Problem description:
Retype each record below word for word, pictures excluded.

*** Data for this exercise

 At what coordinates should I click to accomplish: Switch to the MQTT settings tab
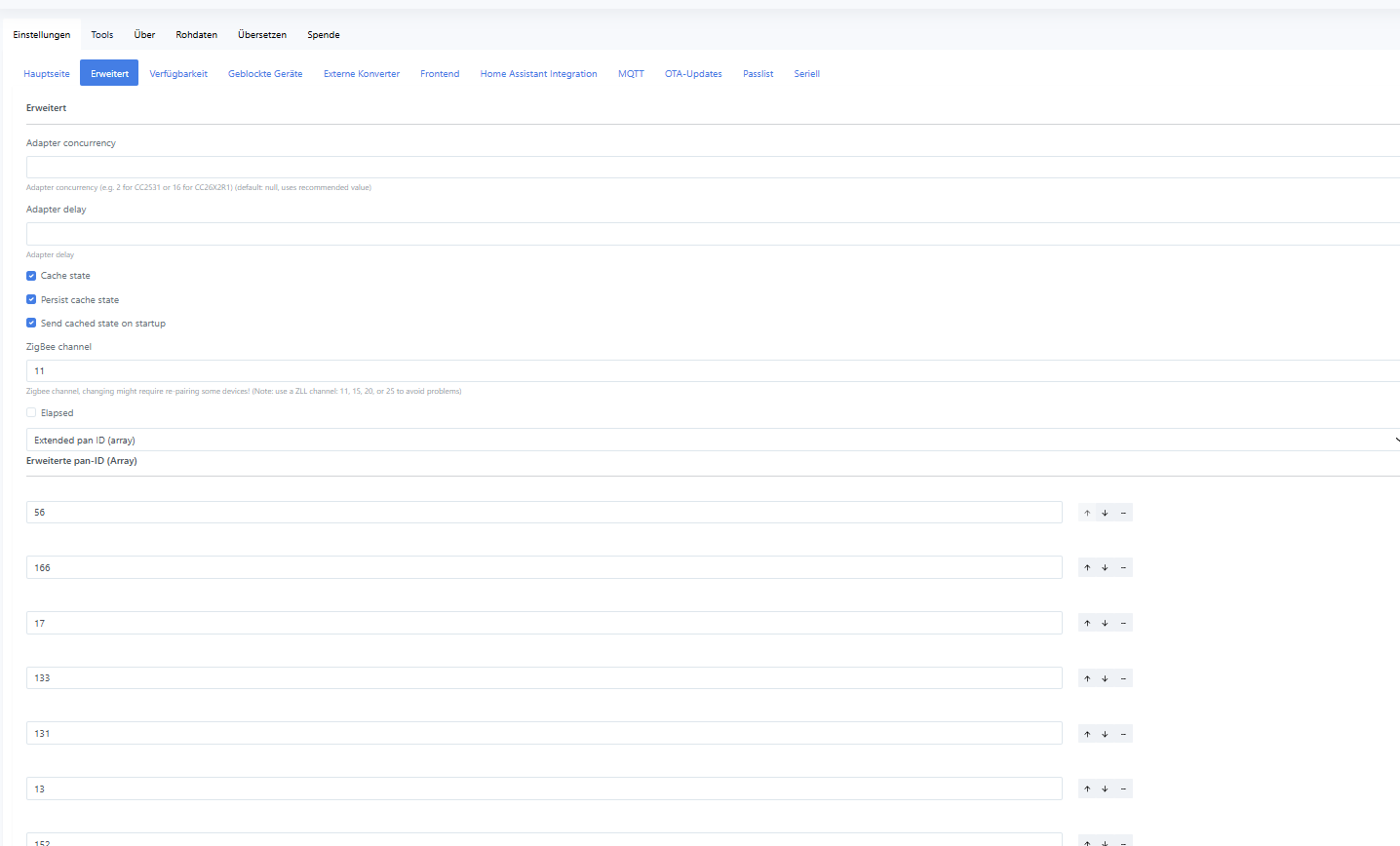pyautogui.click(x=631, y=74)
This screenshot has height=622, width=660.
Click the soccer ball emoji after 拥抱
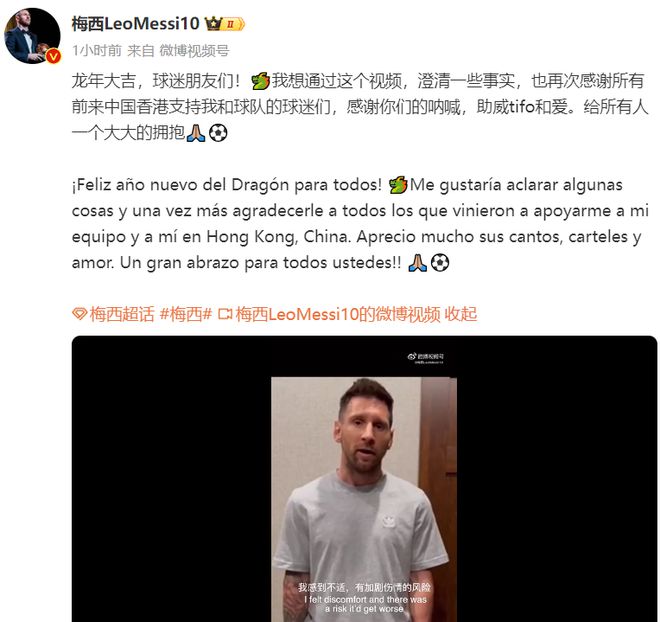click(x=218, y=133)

******

Result for this exercise:
 At what coordinates should I click to accomplish: Switch to the MQTT settings tab
pyautogui.click(x=631, y=74)
This screenshot has height=622, width=660.
Click the soccer ball emoji after 拥抱
click(x=218, y=133)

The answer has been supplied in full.